Methods: Particle size of treated FAM was evaluated by changing spraying air pressure on the operation of a complex fluidized-bed granulator. Uniformity of assay in granules after blending and tablets were compared at different particle size of treated FAM. On the scale-up study, particle size and assay of treated FAM in both scales were evaluated.

Results: The particle size of treated FAM decreased as the increase in spraying air pressure in relation to the spraying mist size. Better uniformity of assay was observed when the diameter of treated FAM was 20 µm compared to that of 50 µm. Therefore, target particle size of treated FAM was set at approximately 20 µm. Similar qualities could be obtained between both scales in the points of particle size and assay.

Conclusion: On the operation of a complex fluidized-bed granulator, spraying air pressure was the critical process parameter that controlled particle size of treated FAM. On Scale-up study of treated FAM, spraying air pressure in relation to the spraying mist size was important.

Keywords: Complex Fluidized-bed Granulator, Particle Size, Spraying Mist Size, Scale-up Study


INTRODUCTION

Bitter taste-masking techniques of drug substance for the development of orally disintegrating tablet (ODT) have become a focus of attention. Several techniques for taste-masking by treating drug substance directly have been developed, e. g., spray-drying process [1], or Wurster process [2]. Recently, spray-coating techniques for the production of fine particles have been developed significantly by the improvement of coating device.

However, when treating particles within 100 μm in size, particles tend to agglomerate, to charge with static electricity and to destabilize in fluidity. Accordingly, it is generally difficult to perform scale-up study from a laboratory scale to a commercial scale.

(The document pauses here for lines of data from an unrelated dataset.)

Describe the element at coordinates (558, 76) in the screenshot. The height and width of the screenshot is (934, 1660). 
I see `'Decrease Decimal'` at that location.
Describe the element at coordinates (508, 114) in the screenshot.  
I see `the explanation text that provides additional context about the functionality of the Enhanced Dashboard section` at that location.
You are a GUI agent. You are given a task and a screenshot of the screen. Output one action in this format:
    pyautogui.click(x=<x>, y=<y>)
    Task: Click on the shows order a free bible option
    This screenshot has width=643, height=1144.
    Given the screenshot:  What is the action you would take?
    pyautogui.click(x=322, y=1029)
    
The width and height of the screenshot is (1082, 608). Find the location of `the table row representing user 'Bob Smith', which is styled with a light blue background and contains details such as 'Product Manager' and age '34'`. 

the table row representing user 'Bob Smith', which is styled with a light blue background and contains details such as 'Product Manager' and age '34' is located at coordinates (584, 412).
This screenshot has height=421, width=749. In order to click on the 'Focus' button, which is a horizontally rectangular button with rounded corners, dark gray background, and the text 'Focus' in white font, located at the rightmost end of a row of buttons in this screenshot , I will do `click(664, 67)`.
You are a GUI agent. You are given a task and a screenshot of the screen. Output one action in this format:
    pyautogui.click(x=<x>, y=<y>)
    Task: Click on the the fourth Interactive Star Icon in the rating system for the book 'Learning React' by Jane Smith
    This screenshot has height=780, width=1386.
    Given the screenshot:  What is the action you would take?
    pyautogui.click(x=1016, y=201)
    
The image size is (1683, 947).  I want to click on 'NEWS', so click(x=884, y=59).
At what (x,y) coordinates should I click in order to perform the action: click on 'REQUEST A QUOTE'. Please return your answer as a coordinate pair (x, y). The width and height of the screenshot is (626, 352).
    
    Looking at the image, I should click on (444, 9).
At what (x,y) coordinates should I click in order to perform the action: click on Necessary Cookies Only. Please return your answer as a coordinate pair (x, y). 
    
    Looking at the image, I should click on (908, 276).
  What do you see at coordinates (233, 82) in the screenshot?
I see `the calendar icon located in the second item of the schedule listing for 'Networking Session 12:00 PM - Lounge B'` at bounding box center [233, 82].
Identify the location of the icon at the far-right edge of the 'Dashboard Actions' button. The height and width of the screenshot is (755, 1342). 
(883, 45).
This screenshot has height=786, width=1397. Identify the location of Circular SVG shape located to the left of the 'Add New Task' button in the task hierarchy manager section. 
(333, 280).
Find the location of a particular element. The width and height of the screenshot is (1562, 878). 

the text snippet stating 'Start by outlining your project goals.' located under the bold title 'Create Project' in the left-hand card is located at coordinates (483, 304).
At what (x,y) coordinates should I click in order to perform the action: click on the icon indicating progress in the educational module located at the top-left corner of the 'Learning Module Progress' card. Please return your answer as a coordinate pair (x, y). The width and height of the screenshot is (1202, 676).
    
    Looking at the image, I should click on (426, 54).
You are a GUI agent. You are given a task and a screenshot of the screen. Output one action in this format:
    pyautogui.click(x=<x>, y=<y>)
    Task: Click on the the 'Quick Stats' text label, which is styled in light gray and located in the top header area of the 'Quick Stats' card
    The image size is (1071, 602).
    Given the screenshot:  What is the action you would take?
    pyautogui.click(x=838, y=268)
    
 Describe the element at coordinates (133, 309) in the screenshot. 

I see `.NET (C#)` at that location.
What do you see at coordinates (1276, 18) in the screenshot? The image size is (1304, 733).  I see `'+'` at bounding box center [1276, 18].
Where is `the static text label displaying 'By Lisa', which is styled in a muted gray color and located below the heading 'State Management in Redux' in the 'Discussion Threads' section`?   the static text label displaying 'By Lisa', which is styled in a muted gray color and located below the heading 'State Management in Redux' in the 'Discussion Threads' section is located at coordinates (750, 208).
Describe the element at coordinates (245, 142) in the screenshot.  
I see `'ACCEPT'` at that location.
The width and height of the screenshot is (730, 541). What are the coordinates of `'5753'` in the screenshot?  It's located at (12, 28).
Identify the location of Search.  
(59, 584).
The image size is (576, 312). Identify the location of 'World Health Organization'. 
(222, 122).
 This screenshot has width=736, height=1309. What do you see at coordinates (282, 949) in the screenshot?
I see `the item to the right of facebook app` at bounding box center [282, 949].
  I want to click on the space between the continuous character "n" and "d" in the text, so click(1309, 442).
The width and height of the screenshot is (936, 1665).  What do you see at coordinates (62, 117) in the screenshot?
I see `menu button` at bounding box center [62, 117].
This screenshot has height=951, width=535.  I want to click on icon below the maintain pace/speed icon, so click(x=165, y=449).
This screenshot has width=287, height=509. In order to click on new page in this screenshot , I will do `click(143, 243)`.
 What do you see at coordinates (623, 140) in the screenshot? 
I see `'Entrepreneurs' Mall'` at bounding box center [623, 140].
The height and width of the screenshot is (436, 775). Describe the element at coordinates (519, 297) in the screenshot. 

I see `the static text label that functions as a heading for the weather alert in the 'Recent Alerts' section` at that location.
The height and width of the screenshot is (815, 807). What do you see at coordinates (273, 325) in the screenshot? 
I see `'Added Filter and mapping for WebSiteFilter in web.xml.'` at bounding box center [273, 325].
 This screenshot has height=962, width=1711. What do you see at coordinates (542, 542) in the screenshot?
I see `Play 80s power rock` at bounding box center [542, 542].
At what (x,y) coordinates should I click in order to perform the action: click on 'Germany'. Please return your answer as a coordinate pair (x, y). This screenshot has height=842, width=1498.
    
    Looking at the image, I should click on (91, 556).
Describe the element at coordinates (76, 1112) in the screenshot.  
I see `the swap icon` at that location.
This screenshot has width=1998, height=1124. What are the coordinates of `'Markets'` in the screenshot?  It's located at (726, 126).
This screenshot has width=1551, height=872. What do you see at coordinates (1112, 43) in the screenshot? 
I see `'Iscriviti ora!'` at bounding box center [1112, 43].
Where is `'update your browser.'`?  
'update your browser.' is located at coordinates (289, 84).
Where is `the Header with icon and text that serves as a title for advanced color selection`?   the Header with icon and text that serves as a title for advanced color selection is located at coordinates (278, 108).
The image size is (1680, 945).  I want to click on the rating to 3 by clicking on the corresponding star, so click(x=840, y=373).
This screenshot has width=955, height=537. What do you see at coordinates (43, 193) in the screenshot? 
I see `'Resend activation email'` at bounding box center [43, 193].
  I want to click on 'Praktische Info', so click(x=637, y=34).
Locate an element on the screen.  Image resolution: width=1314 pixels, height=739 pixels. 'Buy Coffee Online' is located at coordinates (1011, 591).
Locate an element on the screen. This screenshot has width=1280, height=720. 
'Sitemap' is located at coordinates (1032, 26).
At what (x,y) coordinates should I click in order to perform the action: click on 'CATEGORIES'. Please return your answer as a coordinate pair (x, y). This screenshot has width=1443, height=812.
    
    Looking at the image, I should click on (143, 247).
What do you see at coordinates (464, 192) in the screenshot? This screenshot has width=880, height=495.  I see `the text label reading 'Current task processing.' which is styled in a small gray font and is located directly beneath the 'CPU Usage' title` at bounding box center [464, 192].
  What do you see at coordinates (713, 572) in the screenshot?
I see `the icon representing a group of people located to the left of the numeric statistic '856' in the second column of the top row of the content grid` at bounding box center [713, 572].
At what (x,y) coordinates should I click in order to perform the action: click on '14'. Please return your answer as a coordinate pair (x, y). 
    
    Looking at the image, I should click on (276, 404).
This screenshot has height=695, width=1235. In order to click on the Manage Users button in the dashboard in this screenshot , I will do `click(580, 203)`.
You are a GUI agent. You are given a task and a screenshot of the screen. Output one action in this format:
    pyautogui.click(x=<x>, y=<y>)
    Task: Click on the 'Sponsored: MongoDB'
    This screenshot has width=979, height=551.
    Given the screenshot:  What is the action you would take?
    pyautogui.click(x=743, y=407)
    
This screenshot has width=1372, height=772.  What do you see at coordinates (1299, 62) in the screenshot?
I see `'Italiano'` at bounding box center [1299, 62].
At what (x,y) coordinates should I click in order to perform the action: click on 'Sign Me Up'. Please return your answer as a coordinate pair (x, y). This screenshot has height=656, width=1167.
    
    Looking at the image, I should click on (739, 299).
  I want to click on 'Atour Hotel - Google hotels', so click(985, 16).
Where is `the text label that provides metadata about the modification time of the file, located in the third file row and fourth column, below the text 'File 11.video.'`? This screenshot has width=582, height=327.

A new type of fluidized-bed device equipped with a particle-sizing mechanism, referred to as a complex fluidized-bed granulator has been developed for treating drug substance directly [3]. As one of the applications using this device, preparation of fine particles with improved solubility has been reported [4]. However, scale-up study for industrialization using this device has not been reported at least in the pharmaceutical field. For the development of generic version of ODT which contains famotidime (FAM), we selected a complex fluidized-bed granulator for treating FAM because of patent or license infringement.

Target qualities of treated FAM are set at following two points: 1) the treated FAM is within 100 μm in size to avoid grittiness in the mouth. 2) The assay of FAM in granules after blending and tablets is in the range from 95 to 105 % with acceptable uniformity. The goals of this study are to demonstrate the critical process parameter, which controls particle size of treated FAM, to determine its acceptable particle size considering uniformity of assay and to perform scale-up study from a laboratory scale to a commercial scale based on them.

MATERIALS AND METHODS

Materials

Famotidine (FAM) (Tonira Parma Ltd., India) was pulverized using a stamp mill (Sample Mill, Fuji Paudal Co., Ltd., Japan) before use. Ethylcellulose aqueous dispersion (Aquacoat® ECD30, FMC BioPolymer, USA), talc (Fuji Talc Industrial Co., Ltd., Japan), triacetin (Yuki Gosei Kogyo Co. Ltd., Japan), D-mannitol (PEARLITOL® 100SD, Roquette, France), maltose syrup powder (Finetose®, Hayashibara, Japan), aspartame (Ajinomoto, Japan), and calcium stearate (NOF Corporation, Japan) were used as excipients in this study.

All excipients are listed in the Japanese Pharmacopoeia (JP) or Japanese Pharmaceutical Excipients. Other materials and solvents were of analytical reagent grade.

Preparation for treated FAM

Table 1 presents the formulations of treated FAM in a laboratory scale and a commercial scale. Ethylcellulose aqueous dispersion and triacetin were mixed well and the suspension was sprayed to FAM with a small amount of talc in a complex fluidized-bed granulator (SFP-01 or SFP-10, Powrex Corporation, Japan). The schematic representation of a complex fluidized-bed granulator together with powder flow is described in fig. 1.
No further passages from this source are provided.